**Exercise description:** Can you turn the entries, from the line with "Enable Wireframe rendering" through the end of the entries, into a Markdown table with the columns Row and Line, leaving out blank lines and the pictures?
━━━━━ Material for this exercise ━━━━━
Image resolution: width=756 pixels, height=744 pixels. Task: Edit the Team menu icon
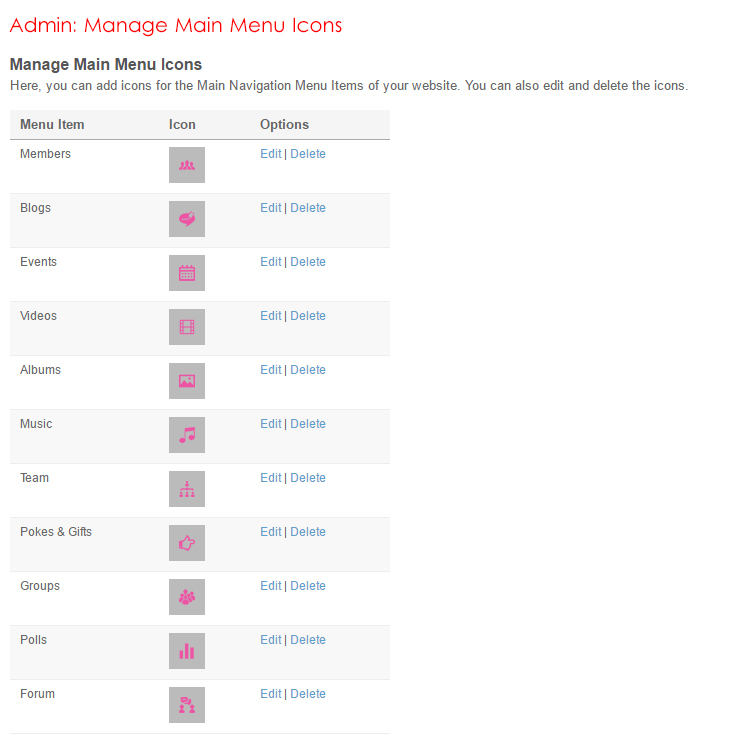pyautogui.click(x=270, y=478)
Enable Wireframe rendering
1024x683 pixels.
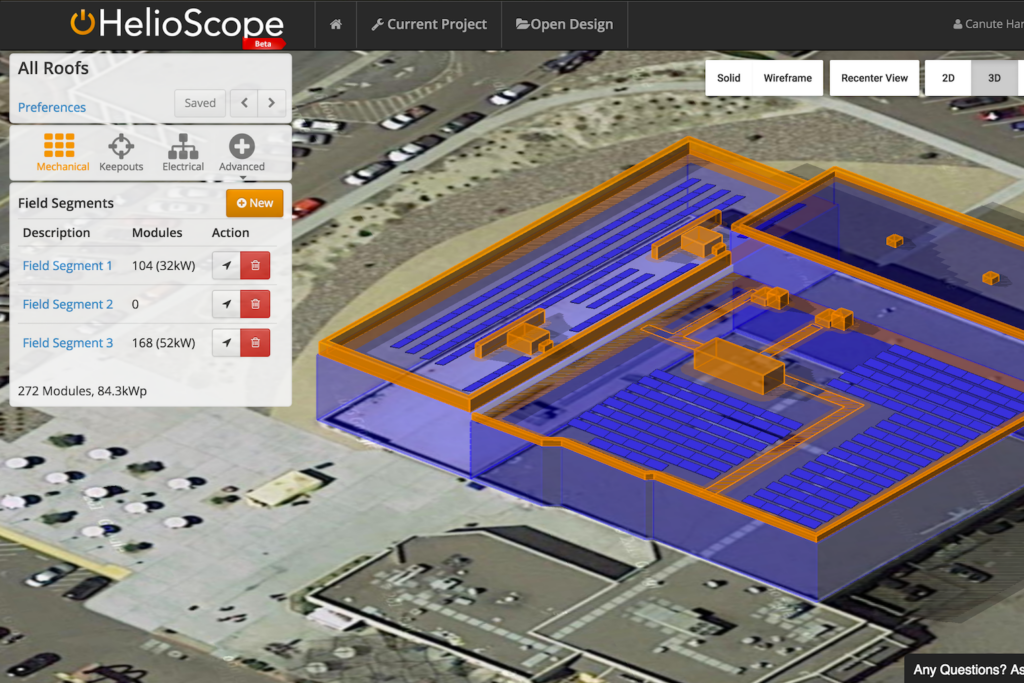pos(787,78)
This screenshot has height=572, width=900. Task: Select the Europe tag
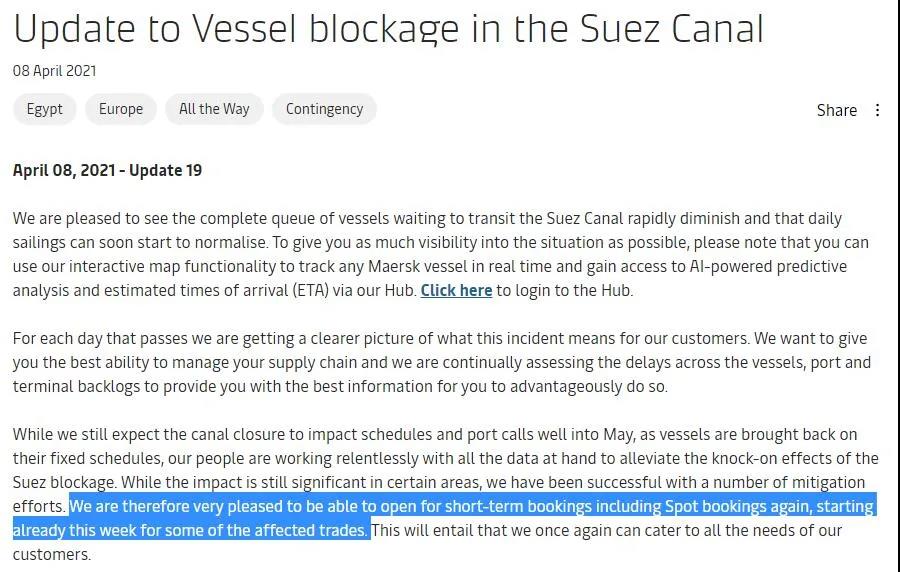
━━━━━
**Final result:**
| Row | Line |
|---|---|
| 1 | Enable Wireframe rendering |
| 2 | 1024x683 pixels. |
| 3 | pos(787,78) |
| 4 | This screenshot has height=572, width=900. Task: Select the Europe tag |